黄色ブドウ球菌(Staphylococcus aureus)の乾燥表面バイオフィルムは次亜塩素酸ナトリウムで殺菌されない:感染制御への影響

2016.07.13

Staphylococcus aureus dry-surface biofilms are not killed by sodium hypochlorite: implications for infection control


A. Almatroudi*, I.B. Gosbell, H. Hu, S.O. Jensen, B.A. Espedido, S. Tahir, T.O. Glasbey, P. Legge, G. Whiteley, A. Deva, K. Vickery
*Macquarie University, Australia
Journal of Hospital Infection (2016) 93, 263-270
背景
乾燥した病院環境はバイオフィルム中の病原菌で汚染されており、現在の清掃および消毒薬に問題があると考えられる。
目的
黄色ブドウ球菌(Staphylococcus aureus)の乾燥表面バイオフィルムに対する次亜塩素酸ナトリウム溶液の有効性を検討すること。
方法
米国疾病対策センター(CDC)の Biofilm Reactor を適応させ、12 日間にわたる増殖と脱水のサイクルを交互に行うことにより、試験片あたり黄色ブドウ球菌 1.36 × 107 が含まれる乾燥表面バイオフィルムを作成した。バイオフィルムの検出は、live/dead 染色による共焦点レーザー顕微鏡を用いて定性的に、超音波処理生菌数およびクリスタルバイオレット法を用いて定量的に行った。次亜塩素酸ナトリウム(1,000 ~ 20,000 ppm)を乾燥表面バイオフィルムに 10 分間適用し、試験片を 3 回洗い、バイオフィルムの残存生存率を CLSM、菌数、最長 16 日間の長期培養により決定した。曝露前後の分離株の最小発育阻止濃度および最小殺菌濃度試験を行い、1 組について全ゲノムシークエンシングを行った。
結果
次亜塩素酸塩曝露により、菌数は 7 log10 減少し、バイオフィルムバイオマスは 100 分の 1 に減少した。しかし、残存バイオフィルムの染色は、黄色ブドウ球菌生細胞が残存していることを示した。長期に培養すると、黄色ブドウ球菌は再増殖してバイオフィルムを形成した。最小発育阻止濃度および最小殺菌濃度は、曝露後の黄色ブドウ球菌分離株と親株で大きくは変わらなかった。曝露前後の 1 組の全ゲノムシークエンシングから、曝露前後の菌株は事実上同一であることが示された。
結論
次亜塩素酸塩曝露により7 log の殺菌が得られたが、菌は再増殖した。
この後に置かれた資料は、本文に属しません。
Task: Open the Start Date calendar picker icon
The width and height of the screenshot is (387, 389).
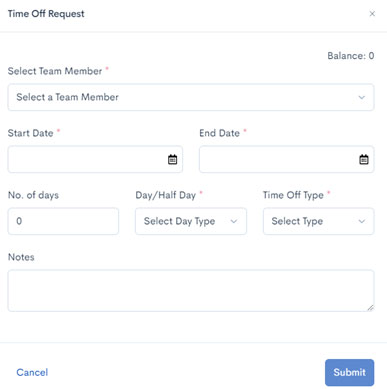Action: (172, 159)
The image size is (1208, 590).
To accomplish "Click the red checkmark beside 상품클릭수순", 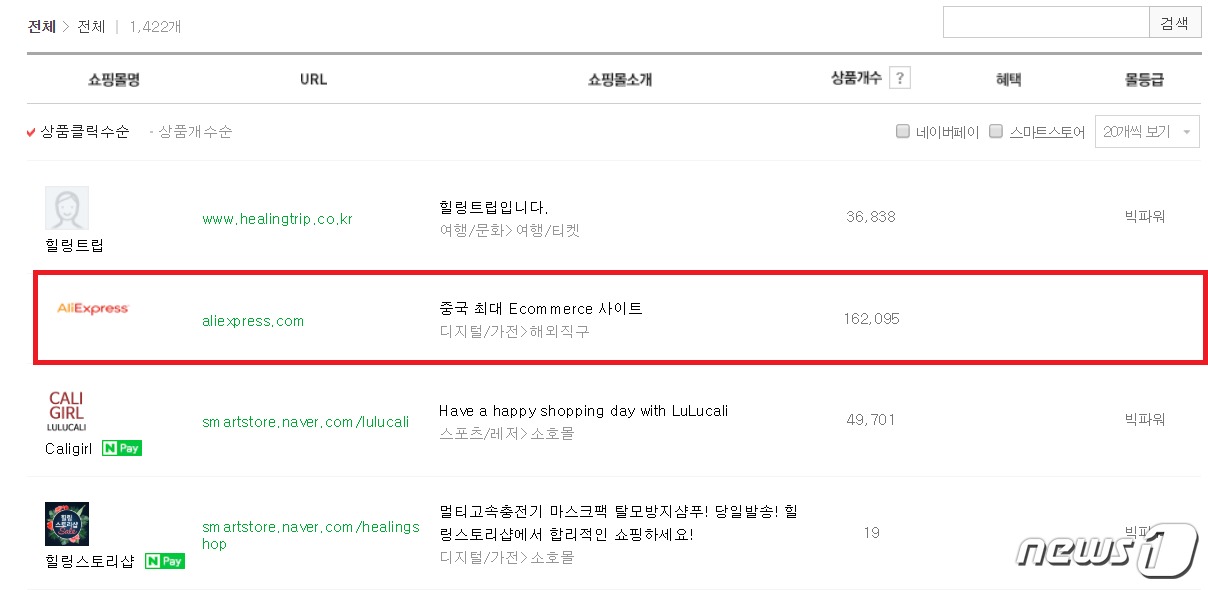I will (30, 131).
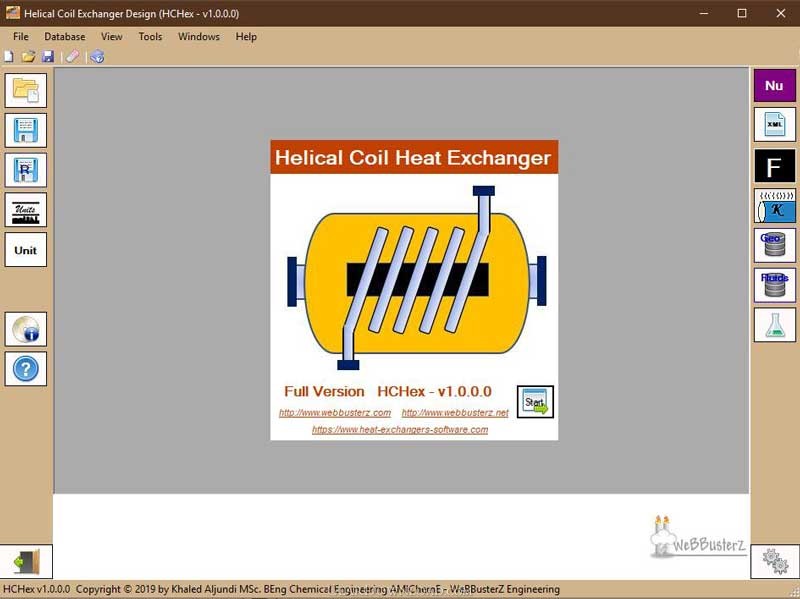Click the open folder sidebar icon

point(26,90)
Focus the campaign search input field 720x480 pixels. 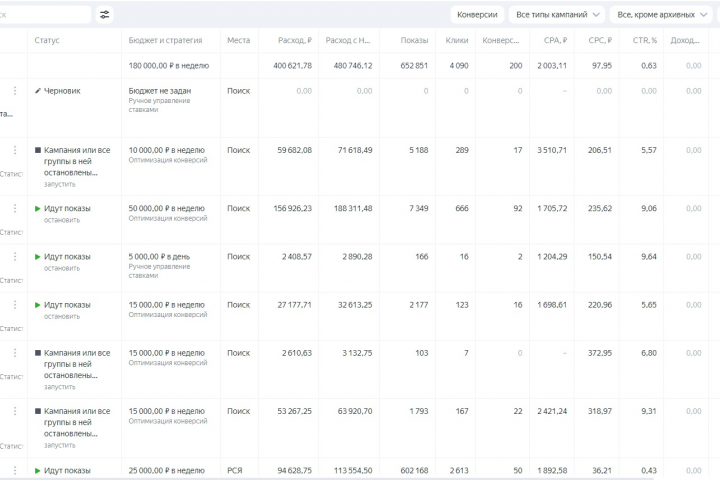click(45, 15)
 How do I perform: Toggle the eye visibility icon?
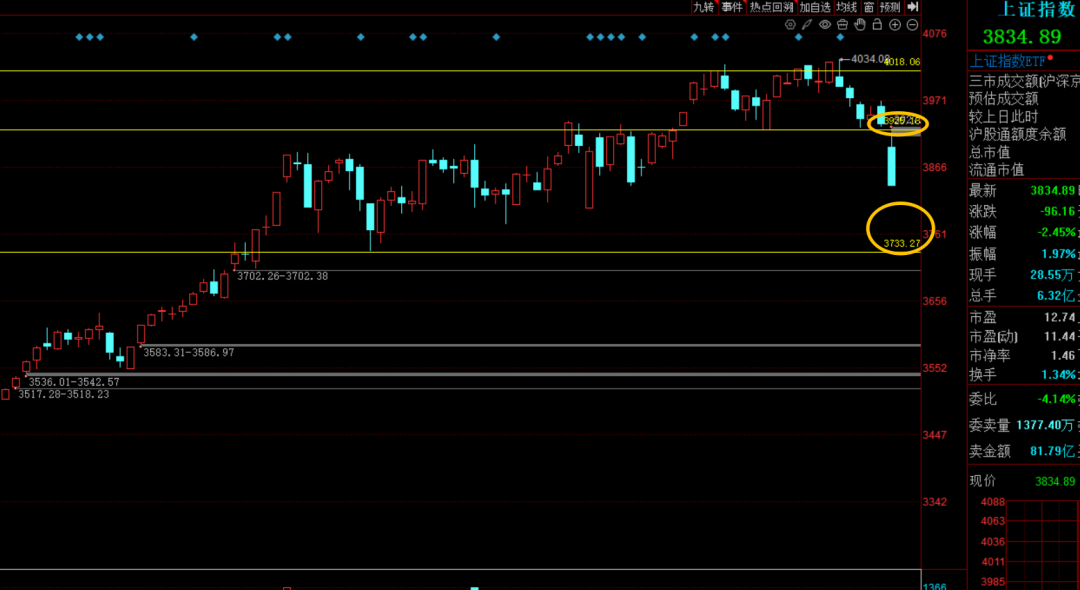(x=825, y=24)
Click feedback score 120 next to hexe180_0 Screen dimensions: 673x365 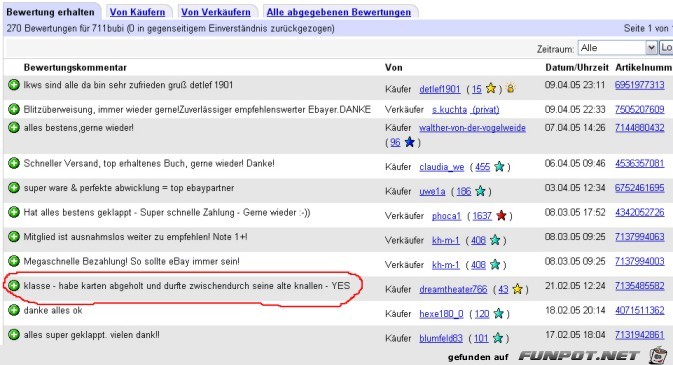(482, 314)
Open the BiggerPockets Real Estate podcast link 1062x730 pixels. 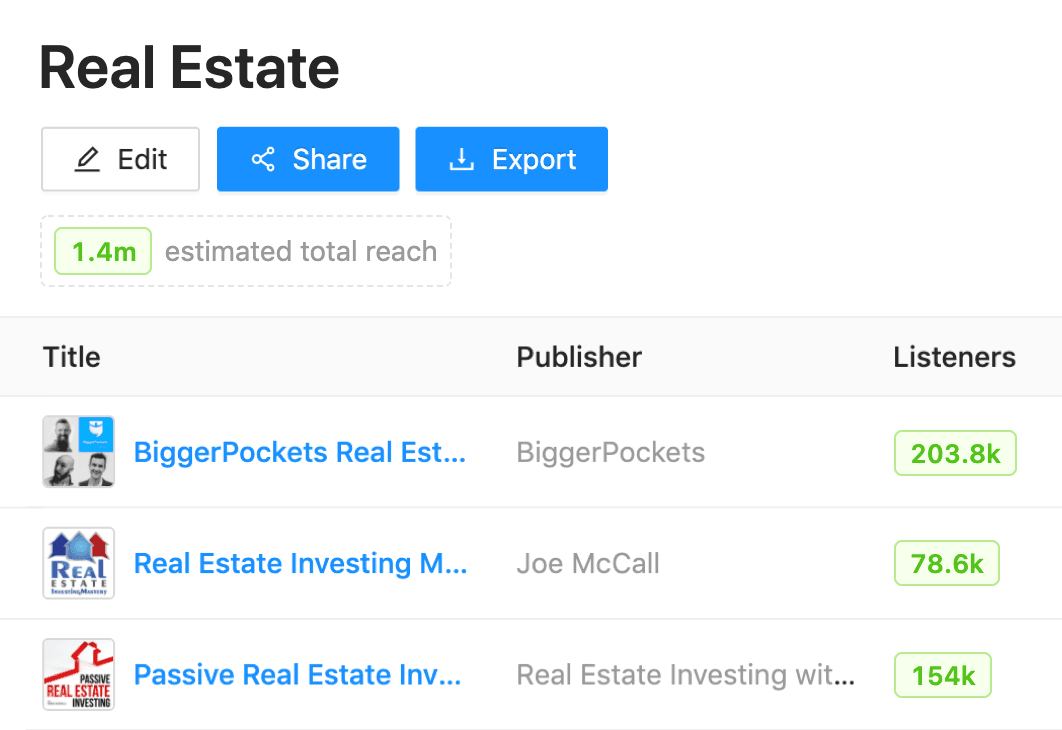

耐性突然変異は認められなかったことから、次亜塩素酸塩耐性は黄色ブドウ球菌のバイオフィルムに固有の性質であることが示唆され、その臨床的重要性をさらに検討する必要がある。
サマリー原文(英語)はこちら
監訳者コメント
本研究は、バイオフィルム中の黄色ブドウ球菌が20,000 ppmの濃度の次亜塩素酸ナトリウム処理後にも残存していることを示したものである。結論にもあるとおり、このような残存微生物が臨床的にどのような影響を及ぼすかは今後の検討課題であるが、バイオフィルム感染症、あるいは環境中のバイオフィルムの感染管理上の問題を示唆する結果といえる。